But yes, I do think there are similarities. Anne and Anya are both orphans. They both have strong grandmother figures. They both endure terrible losses. They both, because of these losses, take a long time to figure out love. In the third book, Anya’s relationship with Scarlet is very much modeled on Anne’s relationship with Diana Barry in Anne of the Island—we see what happens in friendships when women make different choices in their lives. And of course, I could also mention to you that Prince Edward Island and Manhattan are both islands!
Weirdly, I’m told that the books have been more popular in Canada and the US. So maybe they somehow sense the influence, I don’t know.
Jen:
I've always loved the way that Anya addresses the reader directly. (My favorite example is from Because It Is My Blood: "Reader, I do believe I snorted.") That's a technique that's been used by some of my favorite nineteenth-century writers -- like Charlotte Brontë -- but not one that you see often in contemporary books.
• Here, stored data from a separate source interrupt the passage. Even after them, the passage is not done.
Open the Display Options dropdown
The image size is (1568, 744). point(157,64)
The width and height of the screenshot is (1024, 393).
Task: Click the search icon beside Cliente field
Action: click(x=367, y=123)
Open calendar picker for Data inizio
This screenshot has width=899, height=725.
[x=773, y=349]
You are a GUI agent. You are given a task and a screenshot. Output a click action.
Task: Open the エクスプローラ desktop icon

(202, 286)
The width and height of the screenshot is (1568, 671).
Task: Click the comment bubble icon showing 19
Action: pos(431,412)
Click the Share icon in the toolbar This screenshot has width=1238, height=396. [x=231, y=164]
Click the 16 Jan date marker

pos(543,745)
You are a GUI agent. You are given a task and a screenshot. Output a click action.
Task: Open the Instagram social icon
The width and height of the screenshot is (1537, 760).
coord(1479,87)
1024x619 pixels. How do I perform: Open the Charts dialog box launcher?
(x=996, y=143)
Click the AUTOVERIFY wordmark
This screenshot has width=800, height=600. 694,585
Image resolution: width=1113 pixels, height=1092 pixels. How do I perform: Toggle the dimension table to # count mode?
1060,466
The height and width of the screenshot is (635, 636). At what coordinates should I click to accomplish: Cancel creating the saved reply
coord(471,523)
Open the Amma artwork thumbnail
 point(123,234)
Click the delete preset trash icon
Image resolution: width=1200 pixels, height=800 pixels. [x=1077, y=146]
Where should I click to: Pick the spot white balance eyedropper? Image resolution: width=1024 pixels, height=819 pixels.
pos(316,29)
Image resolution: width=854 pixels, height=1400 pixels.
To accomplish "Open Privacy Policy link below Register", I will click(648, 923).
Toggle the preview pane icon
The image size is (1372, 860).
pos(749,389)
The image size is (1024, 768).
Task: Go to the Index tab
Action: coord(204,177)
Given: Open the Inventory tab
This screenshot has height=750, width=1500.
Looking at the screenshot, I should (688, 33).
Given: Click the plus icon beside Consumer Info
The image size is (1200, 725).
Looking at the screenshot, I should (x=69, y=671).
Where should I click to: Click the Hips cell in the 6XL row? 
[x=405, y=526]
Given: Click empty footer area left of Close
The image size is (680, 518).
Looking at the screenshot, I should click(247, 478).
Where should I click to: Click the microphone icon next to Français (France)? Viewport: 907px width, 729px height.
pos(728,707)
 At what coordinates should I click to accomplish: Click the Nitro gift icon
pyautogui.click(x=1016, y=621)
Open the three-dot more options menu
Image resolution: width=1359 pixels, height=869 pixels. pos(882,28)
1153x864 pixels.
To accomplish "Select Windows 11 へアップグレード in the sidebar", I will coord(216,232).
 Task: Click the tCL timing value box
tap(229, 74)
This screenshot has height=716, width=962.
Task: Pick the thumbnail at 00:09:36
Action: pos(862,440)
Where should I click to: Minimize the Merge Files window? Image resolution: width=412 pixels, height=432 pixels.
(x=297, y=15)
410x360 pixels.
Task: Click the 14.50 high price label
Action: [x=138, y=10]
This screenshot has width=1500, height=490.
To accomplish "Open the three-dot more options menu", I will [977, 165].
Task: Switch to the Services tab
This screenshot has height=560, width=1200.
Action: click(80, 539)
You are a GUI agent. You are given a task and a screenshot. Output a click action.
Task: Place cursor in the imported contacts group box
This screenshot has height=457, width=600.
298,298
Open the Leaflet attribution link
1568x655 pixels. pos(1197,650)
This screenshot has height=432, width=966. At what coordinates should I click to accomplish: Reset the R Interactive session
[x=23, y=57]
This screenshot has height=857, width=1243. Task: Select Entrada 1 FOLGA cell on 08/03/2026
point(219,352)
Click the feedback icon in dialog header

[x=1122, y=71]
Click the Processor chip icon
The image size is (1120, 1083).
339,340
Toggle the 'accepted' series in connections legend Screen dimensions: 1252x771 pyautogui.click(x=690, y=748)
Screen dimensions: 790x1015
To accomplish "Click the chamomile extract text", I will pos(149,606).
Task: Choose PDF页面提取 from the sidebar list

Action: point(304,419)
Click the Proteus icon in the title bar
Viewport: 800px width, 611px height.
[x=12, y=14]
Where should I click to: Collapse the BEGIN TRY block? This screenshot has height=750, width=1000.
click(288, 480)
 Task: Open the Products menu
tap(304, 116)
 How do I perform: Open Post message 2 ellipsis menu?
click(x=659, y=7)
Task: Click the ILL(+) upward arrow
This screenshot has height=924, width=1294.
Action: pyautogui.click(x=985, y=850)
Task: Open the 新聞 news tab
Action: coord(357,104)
What made you decide to let Anya speak directly to us?
Gabrielle:
I’m glad you appreciated it though I will say that technique has proven pretty controversial with readers. (Indeed, much about Anya and the series has proven rather polarizing!) But I did have a theory about using direct reader address. 2083 is a world without new books and without, particularly, readers either. Anya Balanchine is not a reader, and the only stories she has been exposed to are the ones she happens to have read for school or the ones Imogen reads to Nana. Anya’s ideas of storytelling are classic and old-fashioned because that really is all she’s been exposed to. Direct reader address is a common technique in the earliest novels and a lot of the novels I love – I think of Jane Eyre or David Copperfield. The other answer is that, Anya’s future is, by design, a retro-future — technology has stagnated, clothing production and publishing has largely stopped, things are getting worse in the 2080s. And I thought using classical novel writing techniques would best reflect the larger societal issues.
It’s interesting to consider why readers find direct reader address so troubling. All stories are told/being told to someone. Anya is such a self-aware character, almost paranoid at times. Of course she knows YOU (the reader) are there. I felt breaking the fourth wall suited her character, which is suspicious and usually on the wrong side of law. (You’ll notice she breaks the fourth wall a lot less when she is on the right side of the law in the third book.)
Jen:
Another thing I love about this series is the setting -- I find your vision of a futuristic New York completely fascinating. I loved this video that you did as part of the promotion for All These Things I've Done. In it, you take the reader on a short tour of some of the New York settings that appear in the book:
Can you describe some of the places that inspired you in In the Age of Love and Chocolate?
Gabrielle:
Thank you! The video was incredibly fun to make, and I watch it with a little sadness since I moved to California about a year ago.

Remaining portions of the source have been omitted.